En marzo de 1941, un desconocido escritor de ciencia ficción de revistas pulp llamado Isaac Asimov compatibilizaba su posgrado de química con los ultramarinos de la familia. Asimov había nacido en 1920 en Petrovichi, cerca de la frontera bielorrusa, en el interregno que separaba a un imperio zarista en descomposición de una Unión de Repúblicas Soviéticas en proceso de gestación. Solo tres años después, sus padres habían conseguido trasladarse a Nueva York para intentar experimentar el sueño americano en primera persona. Asimov no recordaba Petrovichi, pero siempre presumía de la Gran Manzana.
El poco tiempo libre que le sobraba a Isaac lo dedicaba a imaginar mundos que había descubierto en las revistas de ciencia ficción que pululaban por los expositores de la tienda familiar. Aquello era una carrera contrarreloj contra el aburrimiento de los críos que residieran en su barrio y dispusieran de 20 centavos para comprarlas. Asimov tuvo la suerte de vivir durante una especie de primera edad de oro del género, en la que surgió una serie de publicaciones de calidad dispar en la que, de tanto en tanto, podían encontrarse tesoros.
A los 18 años, Asimov cruzó la línea imaginaria que separa al lector del autor. Sus intentos creativos pasaban por introducirse entre el grupo estable de autores de Astounding Science Fiction, la revista líder del mercado, dirigida por John Wood Campbell, Jr., la mente más hábil de su época y su sector, y el mejor gurú a la hora de descubrir y reclutar talentos para hacer aún más grande su imperio editorial.

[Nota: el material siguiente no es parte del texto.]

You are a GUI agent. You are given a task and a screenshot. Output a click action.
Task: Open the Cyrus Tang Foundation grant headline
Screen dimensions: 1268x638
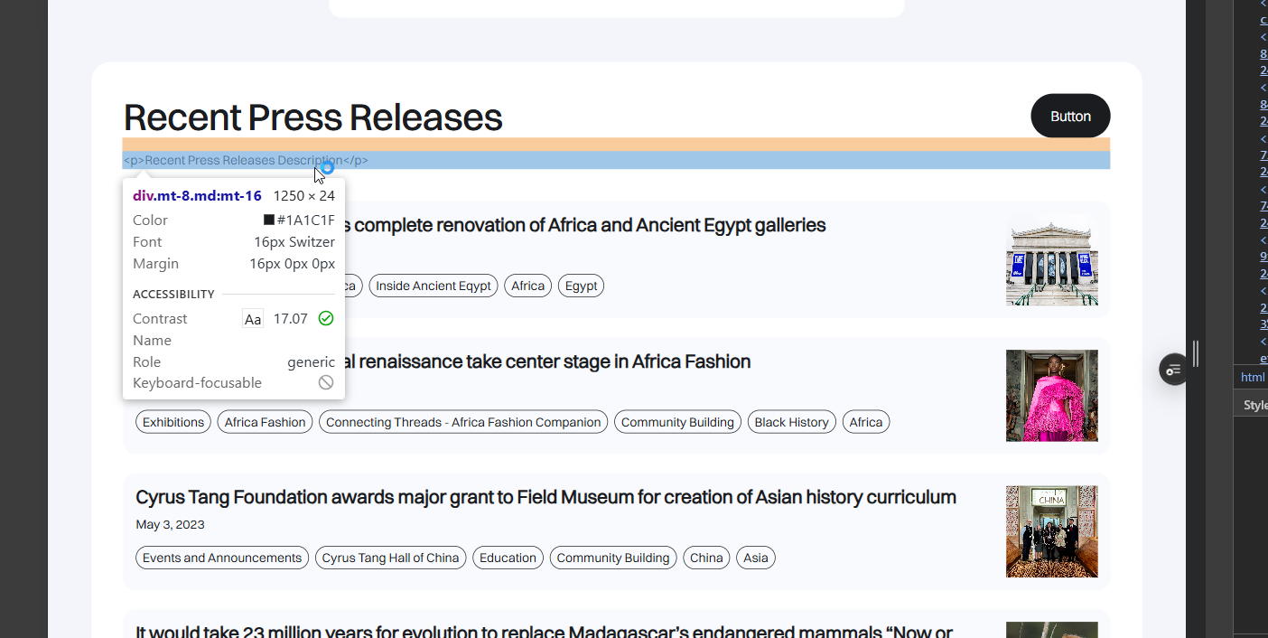(x=545, y=497)
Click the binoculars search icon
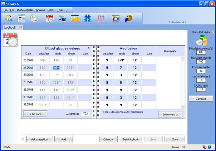Viewport: 216px width, 151px height. coord(88,18)
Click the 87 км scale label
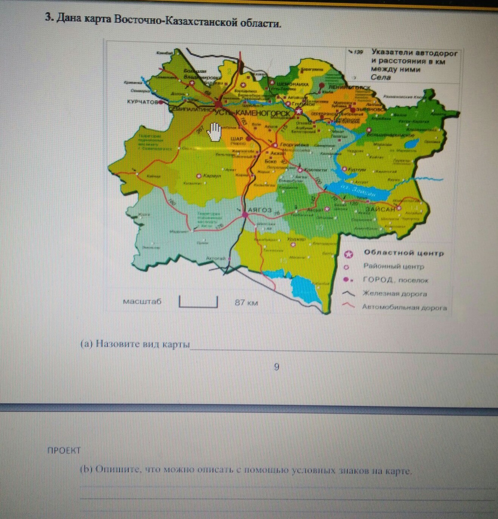This screenshot has width=498, height=519. tap(246, 302)
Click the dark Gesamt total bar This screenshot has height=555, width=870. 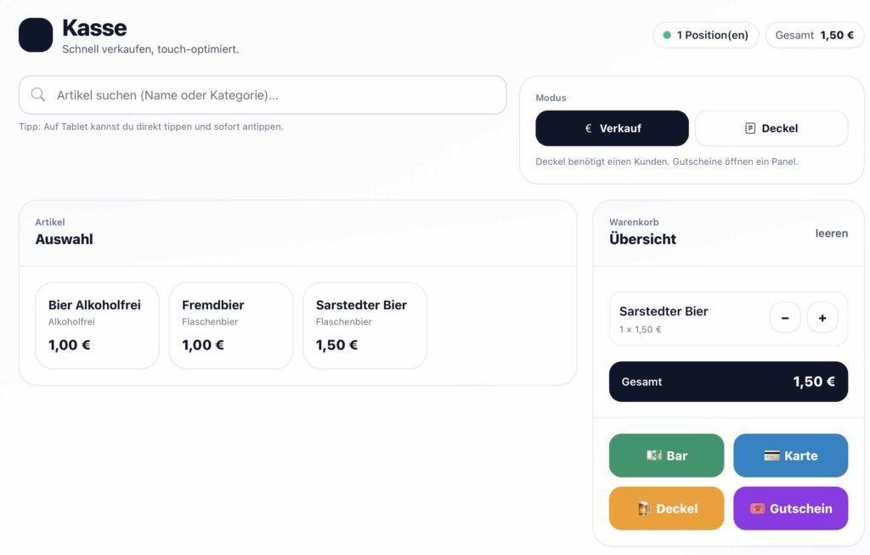click(728, 382)
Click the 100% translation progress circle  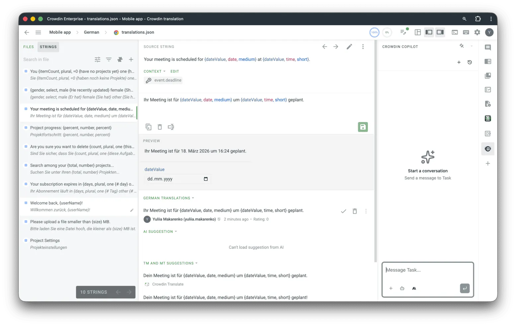(374, 32)
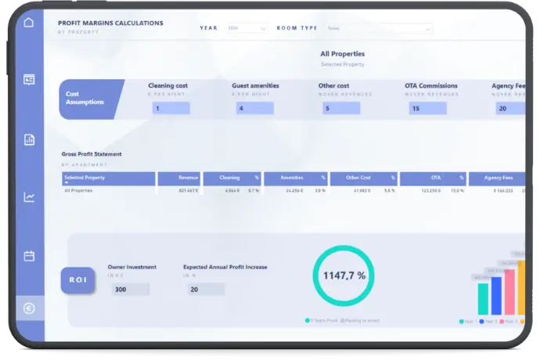Image resolution: width=540 pixels, height=360 pixels.
Task: Open the calendar sidebar icon
Action: point(29,256)
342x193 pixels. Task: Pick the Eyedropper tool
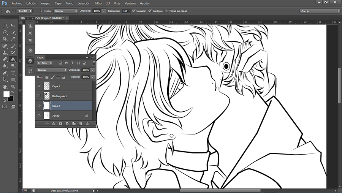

Asimov tenía 21 años en 1941 y desde 1938 solo había colado 3 relatos en Astounding. Inasequible al desaliento y con la única aspiración de publicar con regularidad, reconocía que el trayecto hacia la meta se le estaba haciendo muy largo. Sus historias eran entretenidos retazos deudores de otras, repletas de los errores propios de cualquier primerizo. Nadie le había aún tocado con la varita mágica que permitía galvanizarlas, o si acaso resolverlas satisfactoriamente.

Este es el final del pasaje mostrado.